It is common to hear foreigners who live in different regions of the Arab world say “how to learn Arabic speaking?” for different reasons and objectives:
- To facilitate life obligations, as they will eventually meet people who do not speak English.
- Have small talks with colleagues.
- Build personal relationships.
- Learn more about the culture through engaging with natives.
And the list goes on. So, is it possible to learn how to speak Arabic fluently, especially if you have no interest in other skills such as reading and writing? Yes!
First, what is Conversational Fluency?
It is the ability to hold conversations in any given topic in a specific language, with very minor to no grammatical mistakes or misuse of vocabulary and phrases within a context. You might be interested in simply being “Conversational” which indicates the ability to communicate but at a lower level than being fluent or reaching native-level fluency in Arabic. So, how can you achieve that?
One-on-one personal Arabic coach/tutor:
I believe that general Arabic teaching courses with multiple students involved might be tricky. It can be useful so you will get the chance to speak with your classmates, however, with +20 students, you might not get the focus you need to reach the proficiency you desire. You will avoid the frustration of not getting the chance to express yourself in class or the limited time you get to participate. Your preferably native-Arabic tutor can help you stay motivated, break the fear of initiating, and gain more confidence through very focused feedback.
Arabic focused content:
Some people find it hard to learn speaking a language because of the amount of pressure they feel to see the results. Instead of focusing on “learning” Arabic, you can start learning how to speak Arabic through your interests and hobbies: For example, if you enjoy biking or hiking, you can push yourself to do these activities with Arabic native-speakers, or use social media to reach out to people who share that interest with you. In that case, the subjects of communication can revolve around these interests you share, you will learn not only vocabulary but also idioms and how they are used within the context while still be interested in what’s being said. Don’t shy from asking questions and expressing your desire to learn how to speak Arabic!
Practice speaking Arabic as much as you can!

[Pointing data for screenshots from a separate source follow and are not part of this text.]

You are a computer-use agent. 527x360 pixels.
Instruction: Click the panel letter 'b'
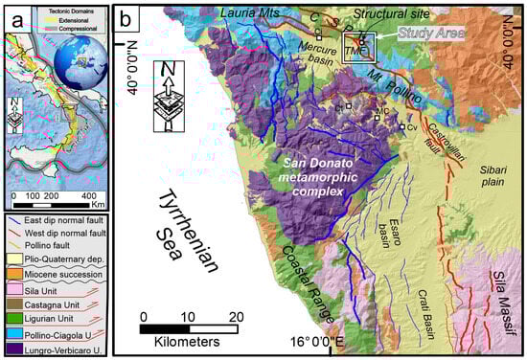click(x=126, y=16)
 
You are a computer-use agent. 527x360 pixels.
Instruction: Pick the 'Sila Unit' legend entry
click(x=49, y=287)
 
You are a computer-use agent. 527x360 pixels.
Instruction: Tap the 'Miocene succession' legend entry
click(x=66, y=273)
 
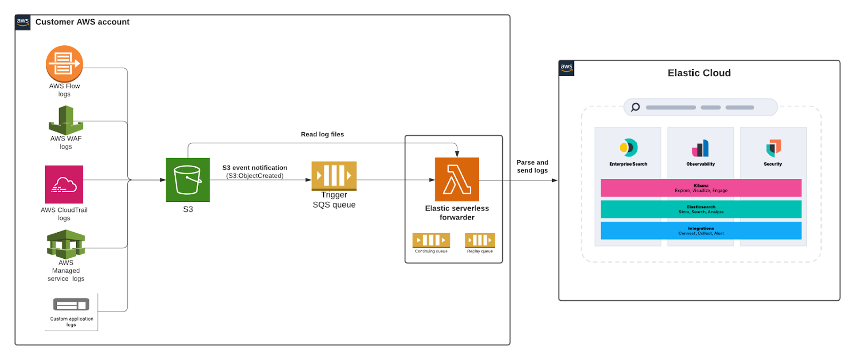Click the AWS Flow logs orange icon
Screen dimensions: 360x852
pos(64,64)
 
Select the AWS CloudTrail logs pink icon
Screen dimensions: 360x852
pos(64,184)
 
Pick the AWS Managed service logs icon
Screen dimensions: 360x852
pos(66,244)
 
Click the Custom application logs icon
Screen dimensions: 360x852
pos(71,305)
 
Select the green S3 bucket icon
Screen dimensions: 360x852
pos(187,180)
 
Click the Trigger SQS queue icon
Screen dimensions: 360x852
pos(334,175)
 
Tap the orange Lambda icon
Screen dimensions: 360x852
pos(457,179)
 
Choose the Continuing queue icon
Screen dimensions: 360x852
pos(431,240)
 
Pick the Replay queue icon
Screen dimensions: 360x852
pos(480,240)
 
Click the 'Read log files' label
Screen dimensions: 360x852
pos(322,134)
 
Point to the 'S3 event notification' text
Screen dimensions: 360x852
pos(255,168)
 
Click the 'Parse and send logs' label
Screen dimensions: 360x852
pos(532,166)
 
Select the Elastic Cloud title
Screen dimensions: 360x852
pos(699,73)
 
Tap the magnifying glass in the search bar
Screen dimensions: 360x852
pos(635,107)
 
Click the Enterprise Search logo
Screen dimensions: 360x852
pos(628,148)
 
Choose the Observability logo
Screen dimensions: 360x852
pos(701,148)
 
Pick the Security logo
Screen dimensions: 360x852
pos(773,148)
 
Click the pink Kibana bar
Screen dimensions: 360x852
pos(701,188)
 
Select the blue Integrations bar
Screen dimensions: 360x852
pos(701,231)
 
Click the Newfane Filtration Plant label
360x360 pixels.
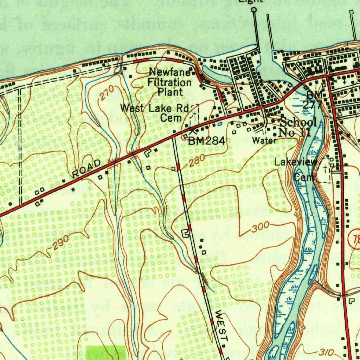pyautogui.click(x=170, y=82)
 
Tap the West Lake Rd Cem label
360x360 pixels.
pyautogui.click(x=155, y=112)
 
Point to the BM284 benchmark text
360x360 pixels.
pyautogui.click(x=206, y=141)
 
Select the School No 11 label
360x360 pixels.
pyautogui.click(x=297, y=127)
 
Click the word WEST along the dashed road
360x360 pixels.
pyautogui.click(x=222, y=326)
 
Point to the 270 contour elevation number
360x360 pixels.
pyautogui.click(x=107, y=93)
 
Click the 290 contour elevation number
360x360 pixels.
pyautogui.click(x=61, y=243)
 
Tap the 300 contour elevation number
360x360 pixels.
pyautogui.click(x=260, y=227)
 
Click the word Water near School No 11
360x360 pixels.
pyautogui.click(x=264, y=141)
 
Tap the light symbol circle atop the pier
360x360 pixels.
pyautogui.click(x=254, y=10)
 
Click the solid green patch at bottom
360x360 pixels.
pyautogui.click(x=106, y=353)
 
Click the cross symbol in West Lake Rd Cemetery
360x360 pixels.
pyautogui.click(x=194, y=116)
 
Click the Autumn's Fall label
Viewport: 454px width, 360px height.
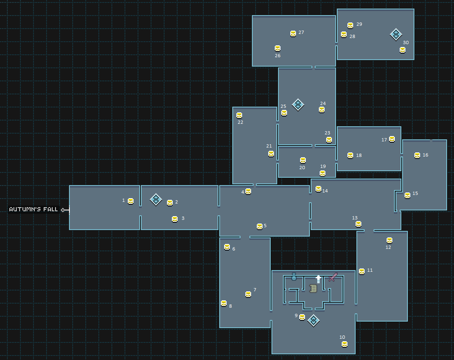pos(33,210)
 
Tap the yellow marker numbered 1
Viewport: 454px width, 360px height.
pos(131,201)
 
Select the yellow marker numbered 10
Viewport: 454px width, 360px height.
pos(345,344)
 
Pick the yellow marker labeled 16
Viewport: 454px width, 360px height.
pos(417,155)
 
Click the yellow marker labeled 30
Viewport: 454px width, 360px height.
pos(403,50)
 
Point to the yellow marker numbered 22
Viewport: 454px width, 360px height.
pos(239,115)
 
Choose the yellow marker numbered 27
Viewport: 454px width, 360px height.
pos(293,34)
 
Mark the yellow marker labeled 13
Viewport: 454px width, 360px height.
pos(358,224)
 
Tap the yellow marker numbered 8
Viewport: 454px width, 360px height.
pos(224,303)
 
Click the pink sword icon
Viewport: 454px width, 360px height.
pos(333,277)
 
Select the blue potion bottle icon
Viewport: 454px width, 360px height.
pos(294,277)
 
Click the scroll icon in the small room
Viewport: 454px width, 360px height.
pos(313,288)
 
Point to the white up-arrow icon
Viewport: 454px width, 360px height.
pos(318,279)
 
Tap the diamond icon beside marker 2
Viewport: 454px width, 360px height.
pos(156,199)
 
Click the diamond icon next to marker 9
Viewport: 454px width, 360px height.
pos(313,320)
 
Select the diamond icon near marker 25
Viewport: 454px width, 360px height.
pos(298,105)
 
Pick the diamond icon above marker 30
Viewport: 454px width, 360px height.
pos(396,34)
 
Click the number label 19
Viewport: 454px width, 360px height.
pos(323,166)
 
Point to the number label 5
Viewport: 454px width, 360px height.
pos(265,226)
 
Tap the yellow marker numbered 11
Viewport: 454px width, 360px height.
pos(362,271)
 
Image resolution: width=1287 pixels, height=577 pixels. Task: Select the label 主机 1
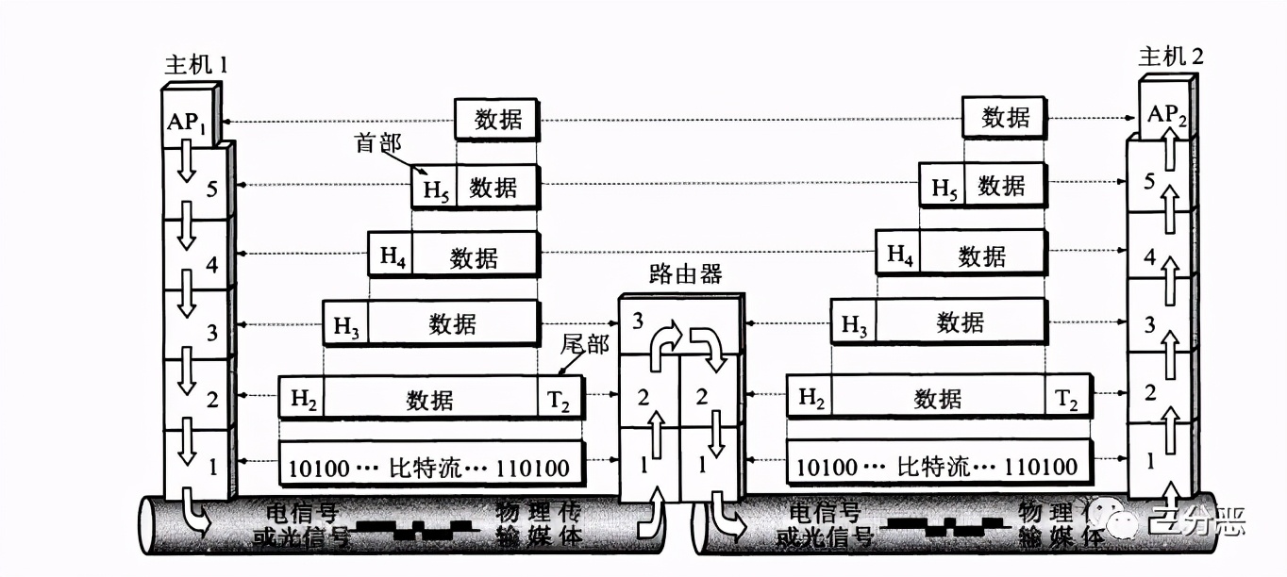(195, 65)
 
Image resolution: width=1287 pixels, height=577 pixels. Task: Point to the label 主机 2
(1171, 57)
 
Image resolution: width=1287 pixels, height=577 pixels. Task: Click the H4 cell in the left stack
(392, 255)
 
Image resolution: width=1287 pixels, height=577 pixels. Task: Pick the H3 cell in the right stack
(853, 324)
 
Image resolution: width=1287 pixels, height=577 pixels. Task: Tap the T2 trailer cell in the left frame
(560, 400)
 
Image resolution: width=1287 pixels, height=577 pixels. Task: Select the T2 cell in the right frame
(1067, 399)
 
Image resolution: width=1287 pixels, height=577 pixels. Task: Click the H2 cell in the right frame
(811, 398)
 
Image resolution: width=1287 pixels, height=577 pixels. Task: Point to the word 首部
(377, 143)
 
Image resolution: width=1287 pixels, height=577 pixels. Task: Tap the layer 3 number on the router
(638, 321)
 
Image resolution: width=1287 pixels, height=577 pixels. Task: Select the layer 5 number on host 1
(212, 188)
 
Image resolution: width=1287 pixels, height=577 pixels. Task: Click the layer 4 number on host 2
(1149, 256)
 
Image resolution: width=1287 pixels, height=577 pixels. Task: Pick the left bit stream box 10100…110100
(431, 467)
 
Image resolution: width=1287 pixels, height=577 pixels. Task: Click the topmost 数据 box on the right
(1005, 118)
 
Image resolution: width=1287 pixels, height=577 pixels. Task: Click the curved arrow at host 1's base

Try to set a specific amount of conversations you aim to hit regularly. We are creatures of habits, the more you speak Arabic, the easier it gets. You might lack the confidence, I understand, you can start by listening to Arabic audios and imitating and shadowing everything the speaker is saying. Get more used to decoding the words and absorbing Arabic consonants and vowels, how are they pronounced, how words are used in context. The more you shadow, your brain will start programming itself into moving to the next step: having real-life conversations!